The table's setup is fairly straightforward:

  • id
  • reference_id (string/used to determine what page the item pertains to)
  • content (document/html page sized amount of data)
  • e_user (user who changed it last)
  • e_timestamp (when it was changed)

I just want to have something setup to create a previous version for each edit to the content, then be able to restore to it if needed.

What's the best method for accomplishing this? Should everything be in the same table, or spread across a few different ones?

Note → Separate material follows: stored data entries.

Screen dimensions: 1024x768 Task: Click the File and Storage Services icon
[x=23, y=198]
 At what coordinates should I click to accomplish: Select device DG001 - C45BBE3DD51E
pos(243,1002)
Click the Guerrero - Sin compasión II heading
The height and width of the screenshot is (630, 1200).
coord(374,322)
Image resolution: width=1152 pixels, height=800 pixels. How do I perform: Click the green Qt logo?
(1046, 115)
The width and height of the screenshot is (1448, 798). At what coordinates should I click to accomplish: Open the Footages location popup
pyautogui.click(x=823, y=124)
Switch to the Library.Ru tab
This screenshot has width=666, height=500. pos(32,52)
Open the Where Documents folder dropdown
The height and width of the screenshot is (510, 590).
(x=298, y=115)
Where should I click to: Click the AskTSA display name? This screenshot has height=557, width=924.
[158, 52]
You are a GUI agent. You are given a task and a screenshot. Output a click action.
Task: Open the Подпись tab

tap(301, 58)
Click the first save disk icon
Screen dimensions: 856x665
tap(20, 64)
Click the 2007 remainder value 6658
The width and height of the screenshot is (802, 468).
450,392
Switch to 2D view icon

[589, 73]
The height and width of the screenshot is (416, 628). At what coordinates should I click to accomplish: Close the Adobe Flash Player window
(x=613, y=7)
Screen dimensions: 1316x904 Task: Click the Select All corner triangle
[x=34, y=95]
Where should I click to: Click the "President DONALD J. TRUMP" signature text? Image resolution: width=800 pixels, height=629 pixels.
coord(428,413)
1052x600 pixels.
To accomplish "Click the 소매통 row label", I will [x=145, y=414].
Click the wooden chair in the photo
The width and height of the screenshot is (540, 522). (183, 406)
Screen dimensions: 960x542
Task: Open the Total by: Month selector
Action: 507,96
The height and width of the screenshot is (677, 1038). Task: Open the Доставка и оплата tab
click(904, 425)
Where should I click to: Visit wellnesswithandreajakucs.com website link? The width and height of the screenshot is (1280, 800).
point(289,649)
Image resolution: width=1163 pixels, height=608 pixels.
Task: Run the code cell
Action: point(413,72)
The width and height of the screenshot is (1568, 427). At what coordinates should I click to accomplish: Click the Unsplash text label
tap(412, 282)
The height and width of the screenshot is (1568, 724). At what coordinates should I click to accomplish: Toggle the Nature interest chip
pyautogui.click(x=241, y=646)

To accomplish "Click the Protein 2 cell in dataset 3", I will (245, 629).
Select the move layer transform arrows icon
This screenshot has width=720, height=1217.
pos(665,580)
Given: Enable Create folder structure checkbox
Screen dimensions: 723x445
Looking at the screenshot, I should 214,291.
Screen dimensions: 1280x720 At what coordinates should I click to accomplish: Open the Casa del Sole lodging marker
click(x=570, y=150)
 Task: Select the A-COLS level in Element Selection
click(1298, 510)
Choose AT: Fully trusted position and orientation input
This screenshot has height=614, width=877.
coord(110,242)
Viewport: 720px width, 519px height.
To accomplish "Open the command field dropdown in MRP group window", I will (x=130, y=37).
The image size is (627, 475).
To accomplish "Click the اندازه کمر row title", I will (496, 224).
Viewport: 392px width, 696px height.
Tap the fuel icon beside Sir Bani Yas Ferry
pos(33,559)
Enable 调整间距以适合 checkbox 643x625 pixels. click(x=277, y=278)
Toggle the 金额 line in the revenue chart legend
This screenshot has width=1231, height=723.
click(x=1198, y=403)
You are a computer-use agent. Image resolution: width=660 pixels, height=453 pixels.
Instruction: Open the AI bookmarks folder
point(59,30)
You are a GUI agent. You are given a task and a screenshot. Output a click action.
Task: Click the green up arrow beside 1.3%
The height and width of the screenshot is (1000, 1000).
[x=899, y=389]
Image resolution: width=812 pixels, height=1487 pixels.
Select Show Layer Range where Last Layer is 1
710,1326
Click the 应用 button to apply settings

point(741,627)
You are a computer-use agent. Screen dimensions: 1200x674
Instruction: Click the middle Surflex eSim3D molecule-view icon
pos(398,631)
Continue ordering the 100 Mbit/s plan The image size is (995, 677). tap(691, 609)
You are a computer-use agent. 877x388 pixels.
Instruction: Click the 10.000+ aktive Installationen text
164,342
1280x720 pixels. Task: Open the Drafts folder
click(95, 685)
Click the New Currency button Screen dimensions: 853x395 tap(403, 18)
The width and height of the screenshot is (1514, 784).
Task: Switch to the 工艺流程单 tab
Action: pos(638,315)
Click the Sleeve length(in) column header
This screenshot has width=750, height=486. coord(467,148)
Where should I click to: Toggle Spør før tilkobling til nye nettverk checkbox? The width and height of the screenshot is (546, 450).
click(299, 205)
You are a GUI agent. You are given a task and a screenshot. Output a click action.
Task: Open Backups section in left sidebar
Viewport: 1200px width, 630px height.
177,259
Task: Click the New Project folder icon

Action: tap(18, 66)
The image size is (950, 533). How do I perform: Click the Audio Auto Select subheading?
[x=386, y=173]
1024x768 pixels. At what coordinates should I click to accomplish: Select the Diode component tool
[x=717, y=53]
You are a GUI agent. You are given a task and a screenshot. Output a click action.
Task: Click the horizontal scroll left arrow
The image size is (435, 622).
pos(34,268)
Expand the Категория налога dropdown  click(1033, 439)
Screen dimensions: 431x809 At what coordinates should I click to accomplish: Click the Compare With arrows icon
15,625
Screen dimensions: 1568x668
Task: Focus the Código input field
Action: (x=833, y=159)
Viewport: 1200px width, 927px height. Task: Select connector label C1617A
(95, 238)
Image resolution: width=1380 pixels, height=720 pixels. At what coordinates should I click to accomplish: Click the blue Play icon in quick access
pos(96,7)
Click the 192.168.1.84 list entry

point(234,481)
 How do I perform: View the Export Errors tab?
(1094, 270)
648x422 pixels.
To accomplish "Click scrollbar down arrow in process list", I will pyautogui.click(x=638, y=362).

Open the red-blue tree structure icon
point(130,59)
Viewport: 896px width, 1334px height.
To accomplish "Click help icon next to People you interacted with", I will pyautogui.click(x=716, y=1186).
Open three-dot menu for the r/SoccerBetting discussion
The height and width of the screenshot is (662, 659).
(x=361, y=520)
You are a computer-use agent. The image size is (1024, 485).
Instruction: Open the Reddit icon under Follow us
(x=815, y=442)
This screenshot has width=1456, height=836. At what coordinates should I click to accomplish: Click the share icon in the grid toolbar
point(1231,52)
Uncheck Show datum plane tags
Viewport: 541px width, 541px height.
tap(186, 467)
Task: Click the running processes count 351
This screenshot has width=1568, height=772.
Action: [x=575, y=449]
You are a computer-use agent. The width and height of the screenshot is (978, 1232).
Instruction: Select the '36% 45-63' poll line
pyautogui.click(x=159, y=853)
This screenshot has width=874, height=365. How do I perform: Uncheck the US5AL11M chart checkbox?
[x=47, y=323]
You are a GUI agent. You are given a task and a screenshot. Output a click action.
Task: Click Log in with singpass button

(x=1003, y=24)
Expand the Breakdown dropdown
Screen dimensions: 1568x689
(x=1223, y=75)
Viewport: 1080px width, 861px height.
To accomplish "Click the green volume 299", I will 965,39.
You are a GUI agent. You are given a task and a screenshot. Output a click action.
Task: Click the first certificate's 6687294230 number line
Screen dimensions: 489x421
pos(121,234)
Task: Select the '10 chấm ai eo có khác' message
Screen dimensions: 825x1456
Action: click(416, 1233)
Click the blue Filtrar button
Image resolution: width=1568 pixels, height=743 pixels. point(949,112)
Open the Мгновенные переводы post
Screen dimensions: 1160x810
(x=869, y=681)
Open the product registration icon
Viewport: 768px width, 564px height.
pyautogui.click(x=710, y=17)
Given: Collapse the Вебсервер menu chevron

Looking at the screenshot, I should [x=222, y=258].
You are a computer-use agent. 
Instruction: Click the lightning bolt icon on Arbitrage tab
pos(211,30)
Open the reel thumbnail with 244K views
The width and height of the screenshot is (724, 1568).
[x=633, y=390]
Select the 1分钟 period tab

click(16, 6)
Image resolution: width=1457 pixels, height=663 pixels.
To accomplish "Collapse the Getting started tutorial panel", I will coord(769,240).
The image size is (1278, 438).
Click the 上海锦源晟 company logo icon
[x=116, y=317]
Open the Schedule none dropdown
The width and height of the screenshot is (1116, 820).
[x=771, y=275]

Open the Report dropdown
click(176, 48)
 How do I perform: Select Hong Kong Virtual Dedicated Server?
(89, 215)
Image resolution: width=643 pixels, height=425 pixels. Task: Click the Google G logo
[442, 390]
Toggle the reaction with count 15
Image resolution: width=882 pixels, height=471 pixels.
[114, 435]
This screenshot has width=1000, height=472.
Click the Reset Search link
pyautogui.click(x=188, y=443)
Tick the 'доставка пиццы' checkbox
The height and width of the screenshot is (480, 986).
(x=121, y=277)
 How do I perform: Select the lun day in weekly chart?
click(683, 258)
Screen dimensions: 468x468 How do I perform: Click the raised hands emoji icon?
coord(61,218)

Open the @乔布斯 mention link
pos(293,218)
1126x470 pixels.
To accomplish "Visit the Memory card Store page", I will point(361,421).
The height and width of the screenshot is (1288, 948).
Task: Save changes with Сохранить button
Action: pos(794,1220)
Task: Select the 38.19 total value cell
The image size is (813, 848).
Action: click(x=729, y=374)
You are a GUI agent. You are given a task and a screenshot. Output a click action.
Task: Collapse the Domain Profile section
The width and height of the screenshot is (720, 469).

I read through a few pages on the subject, but a lot of them seemed like overkill for what i'm trying to accomplish (ex http://www.jasny.net/articles/versioning-mysql-data/ )

Are there any platforms/guides about that will help me in this endeavorer?

3 Answers 3

5

Ideally you would want everything in the same table with something in your query to get the correct version, however you should be careful how you do this as an inefficient query will put extra load on your server. If normally you would select a single item like this:

SELECT * FROM your_table WHERE id = 42

This would then become:

SELECT * FROM your_table
WHERE id = 42 
AND date < '2010-10-12 15:23:24'
ORDER BY date DESC
LIMIT 1

Index (id, e_timestamp) to allow this to perform efficiently.

Selecting multiple rows in a single query is more tricky and requires a groupwise-maximum approach but it can be done.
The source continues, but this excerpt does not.